Recapturing the Magic

Revisiting the Pleiotropic Effects of Statins in Percutaneous Coronary Revascularization^_*

Section of Interventional Cardiology, Department of Cardiovascular Medicine, Cleveland Clinic, Cleveland, Ohio

^_* Reprint requests and correspondence: Dr. Stephen G. Ellis, Cleveland Clinic Foundation, Department of Cardiovascular Medicine, Desk J2-3, 9500 Euclid Avenue, Cleveland, Ohio 44195-0001 (Email: elliss{at}ccf.org).

Key Words: coronary artery disease • atorvastatin • percutaneous coronary intervention • myocardial infarction

The 3-hydroxy-3-methylglutaryl-coenzyme A reductase inhibitors (statins) were shown to reduce infarct size in numerous animal models of both coronary and cerebral ischemia in the early to mid-1990s. In the context of PCI, these were followed by observational studies published in the earlier part of this decade suggesting both a reduction in periprocedural myocardial infarction (4) and a survival benefit (5,6). Di Sciascio et al. (7,8) followed with randomized trials confirming a reduction in periprocedural myocardial infarction for patients both with stable and unstable angina.

The premise for the acute benefit of statin therapy initiated shortly before PCI is based primarily on effects independent of lipid lowering. Statins alter numerous pathways involved in injury and inflammation including those affecting cytokine production and adhesion molecule expression (9,10). Lipid-lowering independent effects of statin therapy, or pleiotropic effects, have gained increasing attention given potential benefits of statins on endothelial function, heart failure, and Alzheimer's disease.

Although the pleiotropic effects of statins are often defined as any lipid-lowering independent effects of statins, we will address these effects specifically as those leading to a reduction in isoprenoid (farnesyl pyrophosphate and geranyl-geranyl pyrophosphate) formation by inhibiting the metabolism of mevalonic acid into cholesterol. The binding of isoprenoids to G proteins such as Rho and Ras leads to activation of nuclear transcription factors involved in pro-inflammatory actions and in the down-regulation of endothelial nitric oxide synthetase. The importance of this pathway is confirmed by the abrogation of infarct size reduction by N-nitro-L-arginine methylester (11). Statins attenuate reperfusion injury via their effect on the phosphatidyl inositol 3-kinase (PI3K) and the serine/threonine kinase (Akt) pathway (12,13). The Akt pathway is inhibited by the actions of the G protein Rho-A. Protection from reperfusion-induced cell death is blocked by the PI3K inhibitor wortmannin (14).
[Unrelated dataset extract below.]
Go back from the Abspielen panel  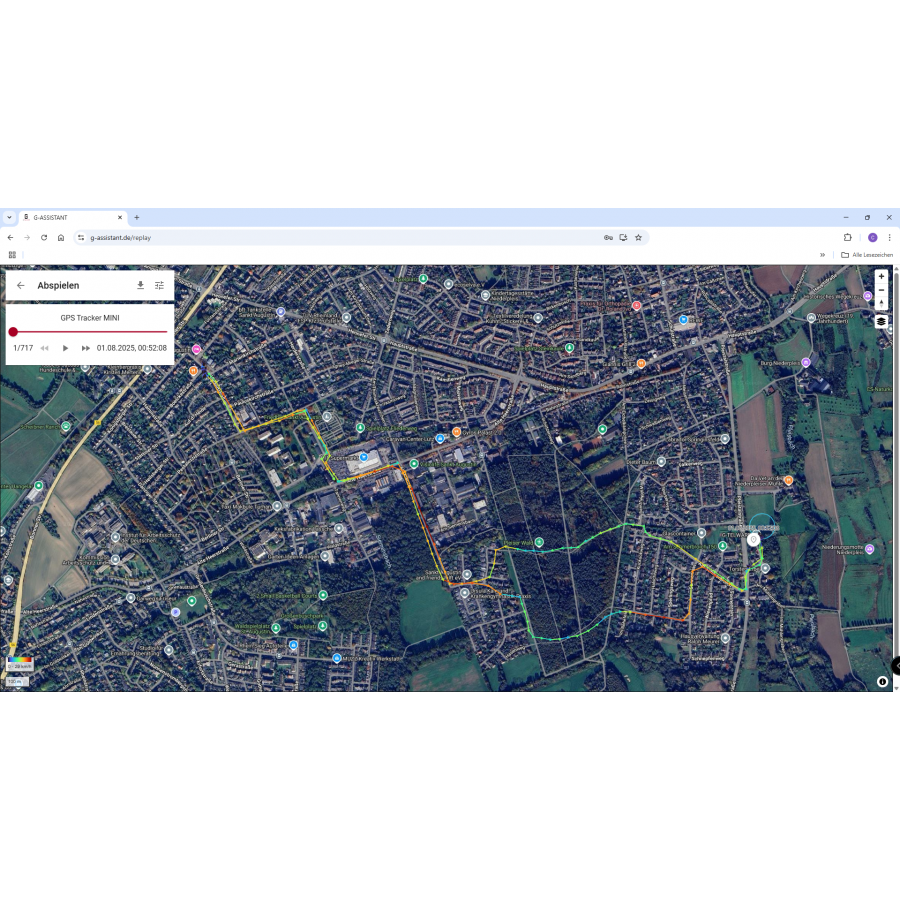[21, 285]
However advantageous the pleiotropic effects of statin therapy may be, it has been suggested that over the long term, there is an attenuation of these benefits, particularly those associated with the PI3K/Akt pathway (15). It is believed that the antiapoptotic effects of the PI3K/Akt cascade can be oncogenic (16) and are inhibited by the effects of phosphatase and tensin homolog deleted on chromosome 10 (PTEN). Mensah et al. (17) previously demonstrated in an animal model that cardioprotection against ischemia/reperfusion injury with atorvastatin was lost over a period of time and was likely mediated by increasing PTEN activity. Furthermore, they suggested that this benefit could be "recaptured" by the dosing of high levels of atorvastatin acutely. The accompanying editorial (18) called upon future clinical studies to determine whether this idea of acute statin treatment on top of chronic therapy would be clinically meaningful.

The investigators of the ARMYDA-RECAPTURE (Atorvastatin for Reduction of Myocardial Damage During Angioplasty) trial have previously addressed the issue of periprocedural benefits of statin use in both patients with chronic stable angina and with non–ST-segment elevation acute coronary syndrome. In this 383-patient study by Di Sciascio et al. (19) appearing in this issue of the Journal, the authors test the hypothesis of whether acute reloading of atorvastatin in those chronically on statin therapy would improve cardioprotection in the setting of PCI. An acute load of 80 mg of atorvastatin 12 h before angiography and 40 mg in the 2 h before the procedure versus placebo resulted in a reduction in major adverse cardiac events at 30 days (3.7% vs. 9.4%, p = 0.037) that was primarily driven by a reduction in periprocedural myocardial infarction. Although no mortality benefit was observed in this study, it was possibly due to the combination of a small study population and short follow-up period. Many of the studies demonstrating a benefit in cardiovascular mortality with statins in PCI included many more patients and noted benefit at 6 months to 1 year.

Interestingly, the ARMYDA-RECAPTURE investigators make note of the fact that the mean absolute increase in C-reactive protein in the atorvastatin reload arm was not statistically different from placebo, although it tended to be lower (p = 0.12). This would tend to support an underlying pleiotropic mechanism as high-dose statins have been shown to put forth differential effects upon G protein Rho associated pathways versus those involving C-reactive protein and low-density lipoprotein cholesterol (20).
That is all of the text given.